Me caen gordas las niñas lindas desde que estaba en la primaria. ¿De qué se ríen tanto? ¿Por qué van por ahí riéndose como mensas con todo mundo? Muy amables, tan felices. Observadora como he sido desde que era una niña, sabía que su papá también era un borracho que dejaba en ridículo a la familia en las grandes reuniones y que a su mamá, una de esas mamás guapas y maquilladas, le ponían una madriza bajo cualquier motivo.

Recuerdo a esas señoras que estaban todo el tiempo al final del día para preguntarle a la maestra cómo se había portado su princesa, su baby, la niña de sus ojos, su muñequita, y las profesoras les decían que bien.
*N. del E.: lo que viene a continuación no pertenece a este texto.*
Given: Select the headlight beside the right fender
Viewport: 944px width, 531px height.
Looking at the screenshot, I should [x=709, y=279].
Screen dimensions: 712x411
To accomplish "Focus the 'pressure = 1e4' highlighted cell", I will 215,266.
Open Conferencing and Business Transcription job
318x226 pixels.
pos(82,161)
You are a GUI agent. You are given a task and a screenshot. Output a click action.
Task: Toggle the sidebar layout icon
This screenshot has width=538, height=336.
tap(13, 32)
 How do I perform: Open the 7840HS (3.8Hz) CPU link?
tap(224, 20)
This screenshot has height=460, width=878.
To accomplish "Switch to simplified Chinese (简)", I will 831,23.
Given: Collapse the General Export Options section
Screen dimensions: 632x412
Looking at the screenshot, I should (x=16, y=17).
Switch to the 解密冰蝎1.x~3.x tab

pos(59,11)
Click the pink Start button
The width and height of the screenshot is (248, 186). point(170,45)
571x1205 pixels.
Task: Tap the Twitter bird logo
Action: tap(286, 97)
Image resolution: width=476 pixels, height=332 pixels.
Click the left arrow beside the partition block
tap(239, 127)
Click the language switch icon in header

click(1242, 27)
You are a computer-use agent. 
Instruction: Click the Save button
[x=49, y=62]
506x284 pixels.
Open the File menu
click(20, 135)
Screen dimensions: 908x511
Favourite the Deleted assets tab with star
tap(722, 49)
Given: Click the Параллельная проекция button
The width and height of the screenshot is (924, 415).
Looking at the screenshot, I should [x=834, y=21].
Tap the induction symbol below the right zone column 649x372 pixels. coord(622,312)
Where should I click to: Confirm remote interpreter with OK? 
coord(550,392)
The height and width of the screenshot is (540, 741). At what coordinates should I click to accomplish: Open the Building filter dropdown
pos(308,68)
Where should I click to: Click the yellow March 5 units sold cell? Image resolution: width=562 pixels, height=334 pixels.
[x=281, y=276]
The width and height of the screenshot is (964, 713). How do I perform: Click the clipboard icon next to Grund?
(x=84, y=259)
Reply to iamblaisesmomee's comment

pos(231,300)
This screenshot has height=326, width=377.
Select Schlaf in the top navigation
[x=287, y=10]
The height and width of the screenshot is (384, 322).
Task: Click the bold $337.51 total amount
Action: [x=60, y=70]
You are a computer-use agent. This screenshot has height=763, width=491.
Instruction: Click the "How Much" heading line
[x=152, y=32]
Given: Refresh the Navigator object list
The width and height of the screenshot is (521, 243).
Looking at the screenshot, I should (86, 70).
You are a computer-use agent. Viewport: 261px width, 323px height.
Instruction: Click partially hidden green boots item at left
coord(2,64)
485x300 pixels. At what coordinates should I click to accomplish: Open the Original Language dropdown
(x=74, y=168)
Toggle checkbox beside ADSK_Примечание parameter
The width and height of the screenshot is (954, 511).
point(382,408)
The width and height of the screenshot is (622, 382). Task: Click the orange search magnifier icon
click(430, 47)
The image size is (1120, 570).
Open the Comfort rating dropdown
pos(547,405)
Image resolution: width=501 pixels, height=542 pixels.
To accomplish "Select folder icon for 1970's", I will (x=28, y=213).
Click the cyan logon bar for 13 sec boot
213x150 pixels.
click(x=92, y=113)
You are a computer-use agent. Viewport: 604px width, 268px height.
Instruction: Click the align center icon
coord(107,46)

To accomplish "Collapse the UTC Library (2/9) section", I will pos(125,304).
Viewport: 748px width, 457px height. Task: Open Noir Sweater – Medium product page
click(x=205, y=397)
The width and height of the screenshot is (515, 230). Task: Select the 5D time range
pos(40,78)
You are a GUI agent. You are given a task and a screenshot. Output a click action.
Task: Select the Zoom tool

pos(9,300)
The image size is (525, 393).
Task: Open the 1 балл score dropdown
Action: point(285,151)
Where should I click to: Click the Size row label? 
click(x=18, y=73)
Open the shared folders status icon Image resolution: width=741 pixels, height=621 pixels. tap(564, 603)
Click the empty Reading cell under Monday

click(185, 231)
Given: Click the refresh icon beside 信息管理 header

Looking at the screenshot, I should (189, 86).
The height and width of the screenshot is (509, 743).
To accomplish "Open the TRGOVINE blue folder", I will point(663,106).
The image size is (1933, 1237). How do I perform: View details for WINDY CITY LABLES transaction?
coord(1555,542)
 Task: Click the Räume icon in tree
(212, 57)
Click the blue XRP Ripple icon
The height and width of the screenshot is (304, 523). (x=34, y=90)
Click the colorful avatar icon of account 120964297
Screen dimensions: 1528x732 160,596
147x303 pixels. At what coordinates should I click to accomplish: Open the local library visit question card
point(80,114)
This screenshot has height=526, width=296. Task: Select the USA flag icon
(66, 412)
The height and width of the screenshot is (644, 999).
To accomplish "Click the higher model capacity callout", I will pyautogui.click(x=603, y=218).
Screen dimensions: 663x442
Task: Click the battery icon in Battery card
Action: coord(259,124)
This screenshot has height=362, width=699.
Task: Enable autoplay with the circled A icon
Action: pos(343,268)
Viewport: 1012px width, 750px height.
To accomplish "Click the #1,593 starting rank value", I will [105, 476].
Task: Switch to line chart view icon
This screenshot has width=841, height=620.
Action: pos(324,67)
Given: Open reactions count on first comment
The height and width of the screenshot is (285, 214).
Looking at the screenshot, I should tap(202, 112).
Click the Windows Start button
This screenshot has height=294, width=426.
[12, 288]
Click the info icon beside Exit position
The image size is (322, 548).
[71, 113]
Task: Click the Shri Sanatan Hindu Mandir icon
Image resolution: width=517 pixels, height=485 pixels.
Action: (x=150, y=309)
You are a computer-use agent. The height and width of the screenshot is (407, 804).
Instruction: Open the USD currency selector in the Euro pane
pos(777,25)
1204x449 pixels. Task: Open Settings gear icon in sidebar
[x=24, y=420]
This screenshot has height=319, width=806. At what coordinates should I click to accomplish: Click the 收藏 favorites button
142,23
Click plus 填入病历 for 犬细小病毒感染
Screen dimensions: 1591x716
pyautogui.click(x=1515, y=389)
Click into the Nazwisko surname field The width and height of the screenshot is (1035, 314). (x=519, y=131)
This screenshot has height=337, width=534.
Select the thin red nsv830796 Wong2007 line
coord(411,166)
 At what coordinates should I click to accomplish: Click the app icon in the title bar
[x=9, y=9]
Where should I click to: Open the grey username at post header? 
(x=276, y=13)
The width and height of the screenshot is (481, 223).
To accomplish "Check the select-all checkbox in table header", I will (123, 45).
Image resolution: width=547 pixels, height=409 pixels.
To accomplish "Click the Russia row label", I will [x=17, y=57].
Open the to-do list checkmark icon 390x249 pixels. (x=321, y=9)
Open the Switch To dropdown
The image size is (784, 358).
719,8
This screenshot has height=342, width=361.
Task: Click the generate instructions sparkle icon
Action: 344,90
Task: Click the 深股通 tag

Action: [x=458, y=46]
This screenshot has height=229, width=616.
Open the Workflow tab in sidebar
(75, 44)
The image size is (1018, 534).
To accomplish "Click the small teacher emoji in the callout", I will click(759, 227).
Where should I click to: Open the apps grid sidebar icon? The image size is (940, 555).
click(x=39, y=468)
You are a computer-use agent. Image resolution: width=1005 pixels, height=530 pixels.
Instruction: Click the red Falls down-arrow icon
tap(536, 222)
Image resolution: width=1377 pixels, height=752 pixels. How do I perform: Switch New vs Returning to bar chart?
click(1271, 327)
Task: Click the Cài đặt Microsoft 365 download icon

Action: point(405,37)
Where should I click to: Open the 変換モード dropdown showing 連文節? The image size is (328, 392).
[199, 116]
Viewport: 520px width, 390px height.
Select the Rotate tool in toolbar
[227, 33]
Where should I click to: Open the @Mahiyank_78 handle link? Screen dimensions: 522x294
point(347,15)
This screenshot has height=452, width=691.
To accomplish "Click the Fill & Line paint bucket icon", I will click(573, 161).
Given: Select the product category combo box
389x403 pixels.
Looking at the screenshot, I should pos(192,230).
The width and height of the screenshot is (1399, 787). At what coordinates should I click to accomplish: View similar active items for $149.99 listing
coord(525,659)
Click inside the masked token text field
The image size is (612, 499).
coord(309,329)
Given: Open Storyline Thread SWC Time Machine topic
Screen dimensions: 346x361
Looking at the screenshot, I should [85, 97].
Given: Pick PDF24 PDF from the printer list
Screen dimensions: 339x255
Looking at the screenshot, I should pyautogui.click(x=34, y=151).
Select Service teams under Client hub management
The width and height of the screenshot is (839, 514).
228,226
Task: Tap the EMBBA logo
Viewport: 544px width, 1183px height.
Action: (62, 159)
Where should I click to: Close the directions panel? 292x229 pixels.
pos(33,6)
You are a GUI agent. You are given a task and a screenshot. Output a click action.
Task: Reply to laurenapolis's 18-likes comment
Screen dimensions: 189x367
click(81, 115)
Yo me quedaba inmóvil consciente de su maldad, de sus envidias y era testigo del gozo que les producía ridiculizar a los gorditas en la clase de educación física o presumir sus cajitas llenas de lápices y colores de la Hello Kitty a las niñas pobres. “Mira, te apuesto que nunca habías visto una así”. De manera particular trataban mal a la niña nueva y se burlaban de sus trenzas amarradas con cintas de tenis.

Julia no tenía calcetas, llevaba puestas unas cholitas a la escuela, esos zapatos de tela negra con suela de hule color café. Durante un recreo una de las princesas le aventó tierra a los ojos sólo porque le había preguntado a qué jugaba. Ella empezó a llorar y no podía quitarse la tierra de la boca, de los ojos, del cabello, entonces una princesa rubia la arrastró de las trenzas: Por “india”, le gritaba. “Por india”. Todas se reían y se hizo un bolón de niños en el patio.

Yo corrí a avisarle al profe Paco y a las profesoras que se pintaban las uñas en la dirección a la hora del recreo. El único en salir fue mi profe. Corrimos juntos hasta el patio, donde estaba la niña tirada con la güera todavía encima. El levantó a Julia y la cargó hasta el baño. “Ya no llores”, le decía mientras le lavaba la cara.

Desconfío de la gente que se ríe a gritos, de las que se esfuerzan por verse guapas, de las demasiado amables. Sé que en el fondo son unas hijas de puta, imperfectas, y que el tiempo también las arruga.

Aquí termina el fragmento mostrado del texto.